Исправив и несколько раз переписав, Есенин сунул стихи в ящик стола, вздохнул, разогнул спину. Нужно было приготовить себя к бессоннице, к невесёлым раздумьям, но — странное дело! — стало как будто полегче, словно выпил целительного лекарства, утоляющего страдания. Разделся, лёг в кровать и провалился в глухой сон.
Утром, придя в корректорскую, Есенин отозвал Воскресенского в сторону и несмело, словно извиняясь за явное несовершенство сочинения, положил перед ним листок с колонкой аккуратных ровных строчек. Корректор пробежал глазами написанное, потом удивлённо блеснул очками на поэта.
— Это что-то новое в вашем творчестве. — Прочитал ещё раз, более строго и внимательно. — Молодец, Сергей Александрович! Я, с вашего разрешения, отправлю это в газету «Путь правды». Сам. Не возражаете?
— Пожалуйста, — пожал плечами Есенин, небрежностью ответа прикрывая своё волнение и робость. — Думаете, напечатают?
— Непременно. Как же иначе...
Есенин смотрел на него, на широкие плечи, на чистый, испещрённый ломаными морщинами умный лоб, на медлительные движения, на ладную его стать, и благодарил судьбу за то, что она свела его с этим человеком.
— Вы чем-то обеспокоены, Сергей Александрович? И лицо как будто не ваше, помятое. Бессонница?
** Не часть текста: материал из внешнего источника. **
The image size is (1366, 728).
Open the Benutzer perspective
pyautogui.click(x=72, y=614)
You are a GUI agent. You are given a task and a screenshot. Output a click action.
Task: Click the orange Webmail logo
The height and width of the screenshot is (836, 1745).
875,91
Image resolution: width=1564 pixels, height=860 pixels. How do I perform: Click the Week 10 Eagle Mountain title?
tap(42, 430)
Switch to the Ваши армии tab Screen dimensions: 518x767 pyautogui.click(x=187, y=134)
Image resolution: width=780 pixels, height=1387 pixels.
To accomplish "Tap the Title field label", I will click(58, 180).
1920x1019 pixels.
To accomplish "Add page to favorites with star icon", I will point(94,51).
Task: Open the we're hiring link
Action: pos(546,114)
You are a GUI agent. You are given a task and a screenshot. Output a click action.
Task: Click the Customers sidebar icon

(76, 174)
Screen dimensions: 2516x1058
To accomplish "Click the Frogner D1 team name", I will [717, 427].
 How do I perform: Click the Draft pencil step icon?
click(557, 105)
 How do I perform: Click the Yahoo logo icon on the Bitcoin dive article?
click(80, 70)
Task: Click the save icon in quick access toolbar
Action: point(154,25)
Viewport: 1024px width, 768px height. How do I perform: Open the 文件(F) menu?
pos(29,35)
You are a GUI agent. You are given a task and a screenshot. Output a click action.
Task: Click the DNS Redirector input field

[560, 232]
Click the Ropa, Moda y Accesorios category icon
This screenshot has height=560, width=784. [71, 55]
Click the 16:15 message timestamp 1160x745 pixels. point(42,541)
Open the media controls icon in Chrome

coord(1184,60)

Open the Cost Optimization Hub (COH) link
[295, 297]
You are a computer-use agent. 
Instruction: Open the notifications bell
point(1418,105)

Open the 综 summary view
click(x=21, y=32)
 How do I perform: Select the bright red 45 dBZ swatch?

— Гриша Панфилов умер, — тихо сказал Есенин. — Я о нём вам рассказывал. Умница парень был. Чистая душа. И друг настоящий.
— Помню. — Корректор опустил голову. — Сочувственные слова тут не помогут и не вернут его к жизни. Удар для вас, конечно, сильный и неожиданный. Понимаю. Горе, душевная боль.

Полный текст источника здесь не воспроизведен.